Let's see how data quality affects parameters:


In [None]:
# Model uses average as demand parameter
safety_stock_pct = 0.20

# Recommendations using different data quality
order_good = good_avg * (1 + safety_stock_pct)
order_bad = bad_avg * (1 + safety_stock_pct)
order_true = true_avg * (1 + safety_stock_pct)  # What we should order

print("PARAMETERS AND RECOMMENDATIONS:\n")
print(f"True demand (unknown): {true_avg:.1f} units/month")
print(f"\nUsing GOOD data:")
print(f"  Parameter: {good_avg:.1f} units/month")
print(f"  Recommendation: Order {order_good:.0f} units")
print(f"  Error: {abs(order_good - order_true):.0f} units ({abs(order_good - order_true)/order_true*100:.1f}%)")

print(f"\nUsing BAD data:")
print(f"  Parameter: {bad_avg:.1f} units/month")
print(f"  Recommendation: Order {order_bad:.0f} units")
print(f"  Error: {abs(order_bad - order_true):.0f} units ({abs(order_bad - order_true)/order_true*100:.1f}%)")
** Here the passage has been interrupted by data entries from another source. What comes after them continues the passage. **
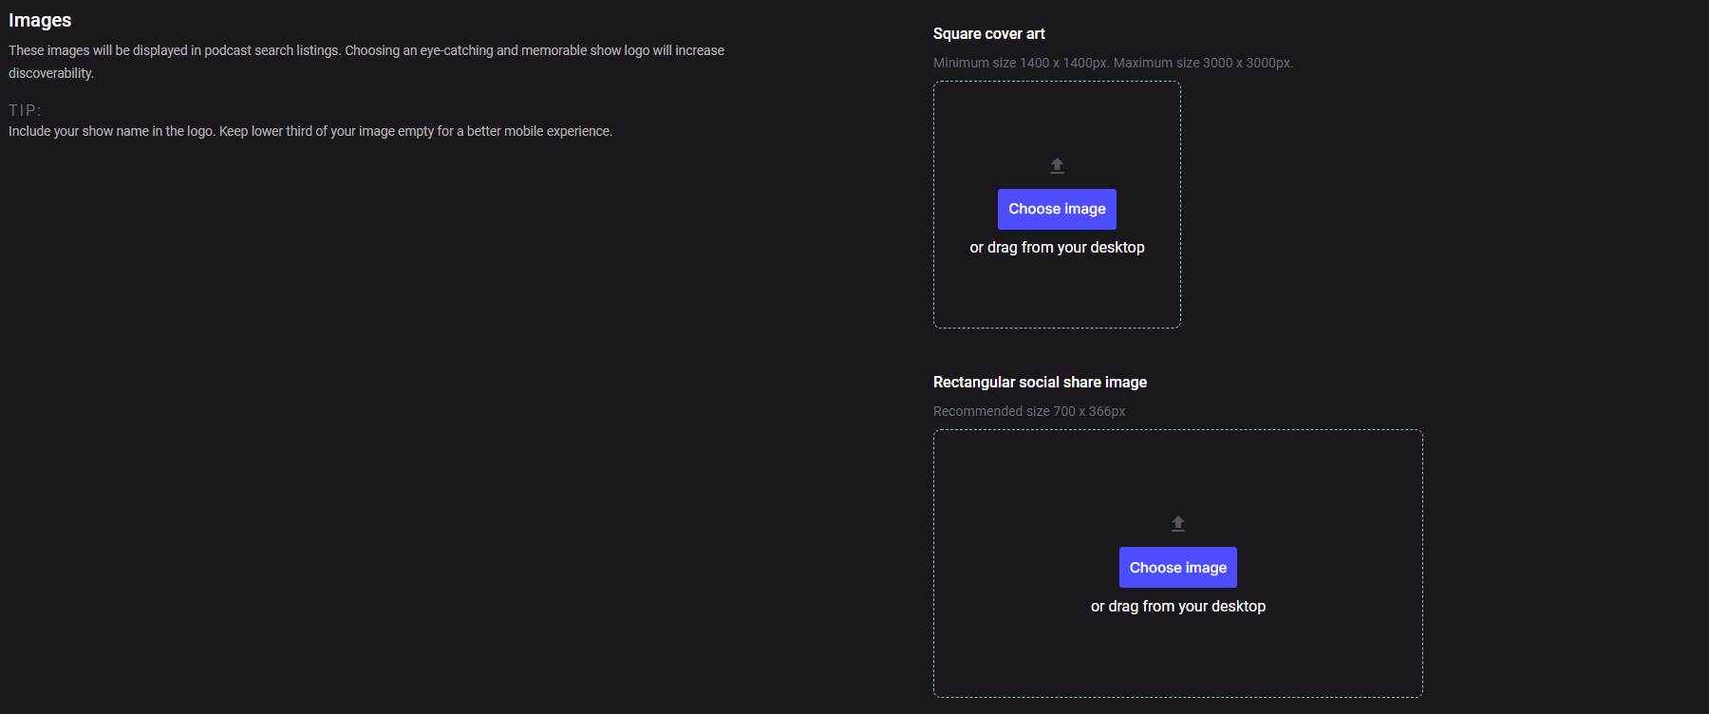Screen dimensions: 1709x714
Task: Click the upload arrow icon in Square cover art
Action: click(x=1057, y=166)
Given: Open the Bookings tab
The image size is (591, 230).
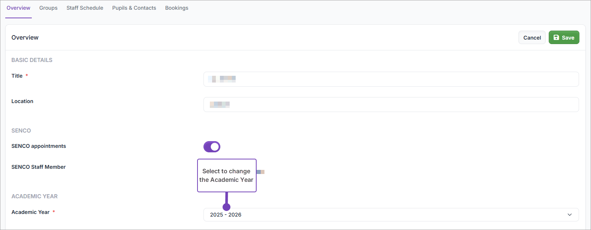Looking at the screenshot, I should (177, 8).
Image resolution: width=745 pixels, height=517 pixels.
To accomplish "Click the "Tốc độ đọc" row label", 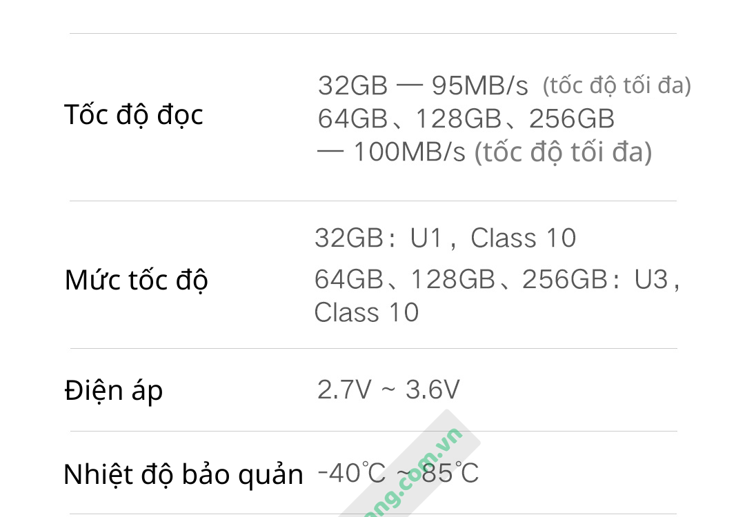I will coord(133,115).
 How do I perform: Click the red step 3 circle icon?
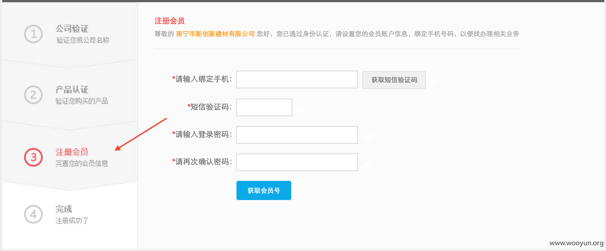pos(33,157)
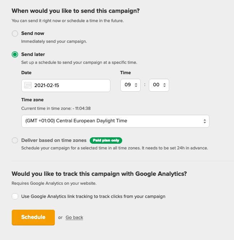Screen dimensions: 234x240
Task: Click the "Deliver based on time zones" label
Action: tap(54, 141)
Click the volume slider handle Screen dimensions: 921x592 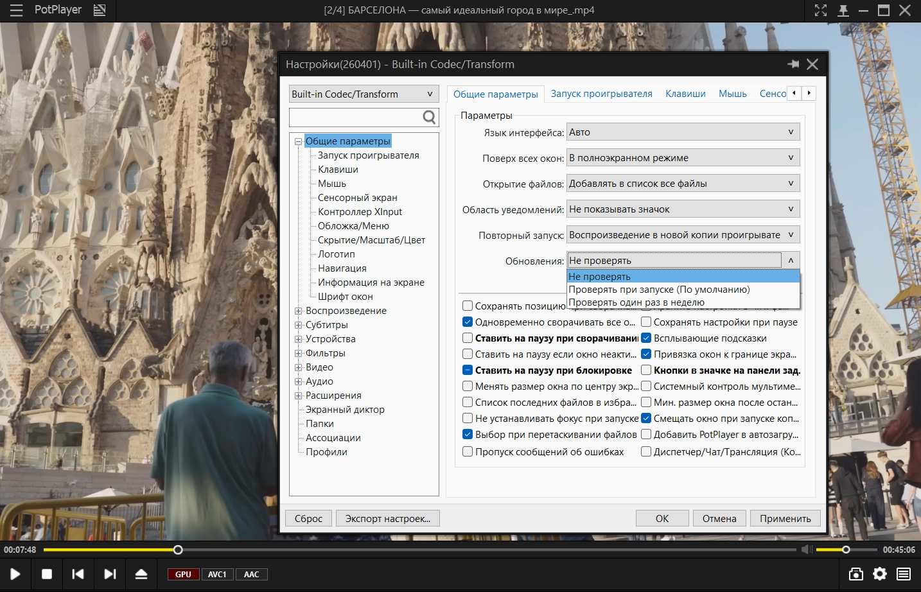tap(846, 550)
print(f"\n\nKEY INSIGHT:")
print(f"  Bad data → Bad parameter → Bad recommendation")
print(f"  Good data → Good parameter → Good recommendation")

# Visualize
fig, ax = plt.subplots(figsize=(10, 6))
scenarios = ['True\n(Unknown)', 'Good Data\nParameter', 'Bad Data\nParameter']
values = [true_avg, good_avg, bad_avg]
colors = ['green', 'blue', 'red']

bars = ax.bar(scenarios, values, color=colors, edgecolor='black', linewidth=2)
ax.set_ylabel('Demand Parameter (units/month)', fontsize=11)
ax.set_title('Data Quality → Parameter Quality\nBad data produces bad parameters', 
             fontsize=12, fontweight='bold')
ax.grid(axis='y', alpha=0.3)

# Add value labels
for bar, val in zip(bars, values):
    ax.text(bar.get_x() + bar.get_width()/2, bar.get_height() + 1,
            f'{val:.1f}', ha='center', fontsize=11, fontweight='bold')

plt.tight_layout()
plt.show()


## Step 4: Recommendations from Good vs Bad Data

Let's see how this affects final recommendations:


In [None]:
# What happens in reality?
actual_demand = true_avg  # What actually happens

# Compare recommendations
comparison = pd.DataFrame({
    'Data Quality': ['Good', 'Bad'],
    'Parameter': [good_avg, bad_avg],
    'Recommendation': [order_good, order_bad],
    'Actual Need': [order_true, order_true],
    'Error': [abs(order_good - order_true), abs(order_bad - order_true)],
    'Result': ['Close to optimal', 'Far from optimal']
})

print("RECOMMENDATIONS FROM DIFFERENT DATA QUALITY:\n")
print(comparison.to_string(index=False))

print("\n\nKEY INSIGHT:")
print("  Data Quality → Parameter Quality → Recommendation Quality")
print("  You cannot have good recommendations from bad data!")

# Visualize
fig, ax = plt.subplots(figsize=(10, 6))
scenarios = ['True Need', 'Good Data\nRecommendation', 'Bad Data\nRecommendation']
orders = [order_true, order_good, order_bad]
colors = ['green', 'blue', 'red']

bars = ax.bar(scenarios, orders, color=colors, edgecolor='black', linewidth=2)
ax.set_ylabel('Order Quantity (units)', fontsize=11)
ax.set_title('Data Quality → Recommendation Quality\nBad data leads to bad recommendations', 
             fontsize=12, fontweight='bold')
ax.grid(axis='y', alpha=0.3)

for bar, order in zip(bars, orders):
    ax.text(bar.get_x() + bar.get_width()/2, bar.get_height() + 2,
            f'{order:.0f}', ha='center', fontsize=11, fontweight='bold')

plt.tight_layout()
plt.show()


## Summary: Data Quality Impact

**Key Takeaways:**

1. **Data quality affects parameter quality**
   - Accurate data → Accurate parameters
   - Inaccurate data → Inaccurate parameters
   - Incomplete data → Unreliable parameters

2. **Parameter quality affects recommendation quality**
   - Good parameters → Good recommendations
   - Bad parameters → Bad recommendations
   - You cannot fix bad recommendations with better optimization if data is bad

3. **The chain: Data → Parameter → Recommendation**
   - Data Quality → Parameter Quality → Recommendation Quality
   - Bad data leads to bad recommendations, regardless of optimization quality

4. **Practical implications**
   - Assess data quality before using it
   - Check accuracy, completeness, representativeness, consistency
   - Fix data quality issues before building models
   - You cannot have good recommendations from bad data

**Remember**: Data quality is the foundation. Bad data leads to bad parameters, which lead to bad recommendations!